[MATERIAL SHOWN — start]

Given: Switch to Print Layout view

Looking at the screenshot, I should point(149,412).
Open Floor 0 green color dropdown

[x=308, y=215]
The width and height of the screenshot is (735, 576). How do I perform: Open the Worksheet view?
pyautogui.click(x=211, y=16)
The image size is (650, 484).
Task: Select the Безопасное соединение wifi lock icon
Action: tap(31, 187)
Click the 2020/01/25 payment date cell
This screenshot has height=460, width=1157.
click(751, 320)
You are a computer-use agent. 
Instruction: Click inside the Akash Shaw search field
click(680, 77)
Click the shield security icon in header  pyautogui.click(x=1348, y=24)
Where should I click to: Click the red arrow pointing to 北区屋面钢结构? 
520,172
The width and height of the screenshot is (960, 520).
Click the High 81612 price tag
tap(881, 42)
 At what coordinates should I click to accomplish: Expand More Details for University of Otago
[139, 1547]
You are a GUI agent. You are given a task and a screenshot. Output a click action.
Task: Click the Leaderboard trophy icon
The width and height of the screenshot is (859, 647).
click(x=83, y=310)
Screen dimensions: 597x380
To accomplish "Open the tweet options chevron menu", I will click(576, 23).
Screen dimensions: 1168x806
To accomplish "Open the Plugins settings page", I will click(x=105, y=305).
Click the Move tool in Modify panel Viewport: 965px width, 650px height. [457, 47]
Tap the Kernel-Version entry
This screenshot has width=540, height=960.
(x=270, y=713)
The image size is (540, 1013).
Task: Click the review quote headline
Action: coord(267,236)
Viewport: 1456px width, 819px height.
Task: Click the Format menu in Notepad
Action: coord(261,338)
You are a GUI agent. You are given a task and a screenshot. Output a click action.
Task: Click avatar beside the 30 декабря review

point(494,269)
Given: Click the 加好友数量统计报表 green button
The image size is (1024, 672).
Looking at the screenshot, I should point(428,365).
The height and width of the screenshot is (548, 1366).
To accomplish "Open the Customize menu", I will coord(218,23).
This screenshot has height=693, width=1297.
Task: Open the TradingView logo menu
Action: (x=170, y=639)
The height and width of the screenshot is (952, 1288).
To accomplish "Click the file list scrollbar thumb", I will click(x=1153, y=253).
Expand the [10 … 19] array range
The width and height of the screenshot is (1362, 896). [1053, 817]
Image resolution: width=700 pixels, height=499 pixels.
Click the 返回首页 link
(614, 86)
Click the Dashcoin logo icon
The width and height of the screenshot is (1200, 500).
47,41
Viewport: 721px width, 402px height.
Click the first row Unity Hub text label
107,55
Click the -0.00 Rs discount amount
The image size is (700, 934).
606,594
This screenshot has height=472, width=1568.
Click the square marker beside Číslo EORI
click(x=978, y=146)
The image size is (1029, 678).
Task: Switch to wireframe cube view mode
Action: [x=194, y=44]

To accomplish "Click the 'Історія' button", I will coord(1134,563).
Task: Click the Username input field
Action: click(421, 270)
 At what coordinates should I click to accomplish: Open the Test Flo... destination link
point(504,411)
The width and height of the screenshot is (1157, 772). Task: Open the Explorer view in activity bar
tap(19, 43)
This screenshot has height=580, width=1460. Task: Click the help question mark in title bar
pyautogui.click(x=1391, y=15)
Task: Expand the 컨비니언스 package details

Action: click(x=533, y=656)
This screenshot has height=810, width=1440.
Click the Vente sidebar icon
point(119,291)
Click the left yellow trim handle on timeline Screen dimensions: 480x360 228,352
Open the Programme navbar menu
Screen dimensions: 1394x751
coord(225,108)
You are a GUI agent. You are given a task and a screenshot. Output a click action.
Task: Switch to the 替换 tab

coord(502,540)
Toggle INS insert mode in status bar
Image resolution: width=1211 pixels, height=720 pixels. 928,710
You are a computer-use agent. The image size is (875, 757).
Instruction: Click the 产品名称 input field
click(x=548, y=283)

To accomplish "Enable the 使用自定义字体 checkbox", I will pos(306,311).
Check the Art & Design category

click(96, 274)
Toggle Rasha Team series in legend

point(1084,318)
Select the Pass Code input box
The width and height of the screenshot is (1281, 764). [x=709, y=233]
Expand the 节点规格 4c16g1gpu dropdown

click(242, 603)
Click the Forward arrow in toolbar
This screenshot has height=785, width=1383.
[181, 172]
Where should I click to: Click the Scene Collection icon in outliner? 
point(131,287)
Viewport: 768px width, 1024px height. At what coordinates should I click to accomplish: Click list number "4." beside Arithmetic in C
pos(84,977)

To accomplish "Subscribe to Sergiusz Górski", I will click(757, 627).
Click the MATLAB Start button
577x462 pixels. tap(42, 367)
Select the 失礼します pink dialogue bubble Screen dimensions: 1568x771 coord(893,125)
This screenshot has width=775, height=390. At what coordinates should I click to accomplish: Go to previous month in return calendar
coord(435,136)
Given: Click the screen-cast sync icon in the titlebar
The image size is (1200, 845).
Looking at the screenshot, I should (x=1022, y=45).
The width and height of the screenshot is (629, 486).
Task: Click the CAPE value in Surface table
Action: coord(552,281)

[MATERIAL SHOWN — finish]

An exact copy is needed of the closing lines of the entries above, counting from the one that contains "You are a computer-use agent. The" and including it and the last.

You are a computer-use agent. The image size is (875, 757).
Instruction: Click the 产品名称 input field
click(x=548, y=283)

To accomplish "Enable the 使用自定义字体 checkbox", I will pos(306,311).
Check the Art & Design category

click(96, 274)
Toggle Rasha Team series in legend

point(1084,318)
Select the Pass Code input box
The width and height of the screenshot is (1281, 764). [x=709, y=233]
Expand the 节点规格 4c16g1gpu dropdown

click(242, 603)
Click the Forward arrow in toolbar
This screenshot has height=785, width=1383.
[181, 172]
Where should I click to: Click the Scene Collection icon in outliner? 
point(131,287)
Viewport: 768px width, 1024px height. At what coordinates should I click to accomplish: Click list number "4." beside Arithmetic in C
pos(84,977)

To accomplish "Subscribe to Sergiusz Górski", I will click(757, 627).
Click the MATLAB Start button
577x462 pixels. tap(42, 367)
Select the 失礼します pink dialogue bubble Screen dimensions: 1568x771 coord(893,125)
This screenshot has width=775, height=390. At what coordinates should I click to accomplish: Go to previous month in return calendar
coord(435,136)
Given: Click the screen-cast sync icon in the titlebar
The image size is (1200, 845).
Looking at the screenshot, I should (x=1022, y=45).
The width and height of the screenshot is (629, 486).
Task: Click the CAPE value in Surface table
Action: coord(552,281)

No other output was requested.